_Aim of the task_
Could you print every entry below exactly as given?

.....

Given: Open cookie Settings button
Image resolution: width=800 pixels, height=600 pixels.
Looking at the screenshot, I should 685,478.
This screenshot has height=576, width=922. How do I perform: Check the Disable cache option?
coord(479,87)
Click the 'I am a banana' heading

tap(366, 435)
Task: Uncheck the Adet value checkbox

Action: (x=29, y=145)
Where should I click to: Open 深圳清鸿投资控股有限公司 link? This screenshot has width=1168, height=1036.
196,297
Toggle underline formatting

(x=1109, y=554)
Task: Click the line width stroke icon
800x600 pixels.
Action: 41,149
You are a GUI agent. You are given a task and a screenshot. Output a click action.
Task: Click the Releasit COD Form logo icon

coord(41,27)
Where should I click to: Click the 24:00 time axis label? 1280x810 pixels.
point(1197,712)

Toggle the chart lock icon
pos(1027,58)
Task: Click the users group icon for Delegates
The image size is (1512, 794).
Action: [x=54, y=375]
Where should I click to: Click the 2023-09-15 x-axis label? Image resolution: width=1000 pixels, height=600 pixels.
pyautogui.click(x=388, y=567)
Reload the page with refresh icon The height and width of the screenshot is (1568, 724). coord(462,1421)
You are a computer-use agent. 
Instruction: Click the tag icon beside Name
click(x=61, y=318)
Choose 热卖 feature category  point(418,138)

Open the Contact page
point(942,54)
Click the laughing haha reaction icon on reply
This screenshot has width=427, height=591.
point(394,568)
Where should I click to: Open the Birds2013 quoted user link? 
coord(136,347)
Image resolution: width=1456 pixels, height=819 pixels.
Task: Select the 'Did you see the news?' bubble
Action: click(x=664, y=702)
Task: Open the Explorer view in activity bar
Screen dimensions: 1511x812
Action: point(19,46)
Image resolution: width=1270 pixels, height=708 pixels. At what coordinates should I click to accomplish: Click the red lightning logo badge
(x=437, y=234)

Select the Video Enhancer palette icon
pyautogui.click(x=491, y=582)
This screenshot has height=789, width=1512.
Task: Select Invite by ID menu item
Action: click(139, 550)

.....

_Finished task_
Given: Open cookie Settings button
Image resolution: width=800 pixels, height=600 pixels.
Looking at the screenshot, I should 685,478.
This screenshot has height=576, width=922. How do I perform: Check the Disable cache option?
coord(479,87)
Click the 'I am a banana' heading

tap(366, 435)
Task: Uncheck the Adet value checkbox

Action: (x=29, y=145)
Where should I click to: Open 深圳清鸿投资控股有限公司 link? This screenshot has width=1168, height=1036.
196,297
Toggle underline formatting

(x=1109, y=554)
Task: Click the line width stroke icon
800x600 pixels.
Action: 41,149
You are a GUI agent. You are given a task and a screenshot. Output a click action.
Task: Click the Releasit COD Form logo icon

coord(41,27)
Where should I click to: Click the 24:00 time axis label? 1280x810 pixels.
point(1197,712)

Toggle the chart lock icon
pos(1027,58)
Task: Click the users group icon for Delegates
The image size is (1512, 794).
Action: [x=54, y=375]
Where should I click to: Click the 2023-09-15 x-axis label? Image resolution: width=1000 pixels, height=600 pixels.
pyautogui.click(x=388, y=567)
Reload the page with refresh icon The height and width of the screenshot is (1568, 724). coord(462,1421)
You are a computer-use agent. 
Instruction: Click the tag icon beside Name
click(x=61, y=318)
Choose 热卖 feature category  point(418,138)

Open the Contact page
point(942,54)
Click the laughing haha reaction icon on reply
This screenshot has width=427, height=591.
point(394,568)
Where should I click to: Open the Birds2013 quoted user link? 
coord(136,347)
Image resolution: width=1456 pixels, height=819 pixels.
Task: Select the 'Did you see the news?' bubble
Action: click(x=664, y=702)
Task: Open the Explorer view in activity bar
Screen dimensions: 1511x812
Action: point(19,46)
Image resolution: width=1270 pixels, height=708 pixels. At what coordinates should I click to accomplish: Click the red lightning logo badge
(x=437, y=234)

Select the Video Enhancer palette icon
pyautogui.click(x=491, y=582)
This screenshot has height=789, width=1512.
Task: Select Invite by ID menu item
Action: click(139, 550)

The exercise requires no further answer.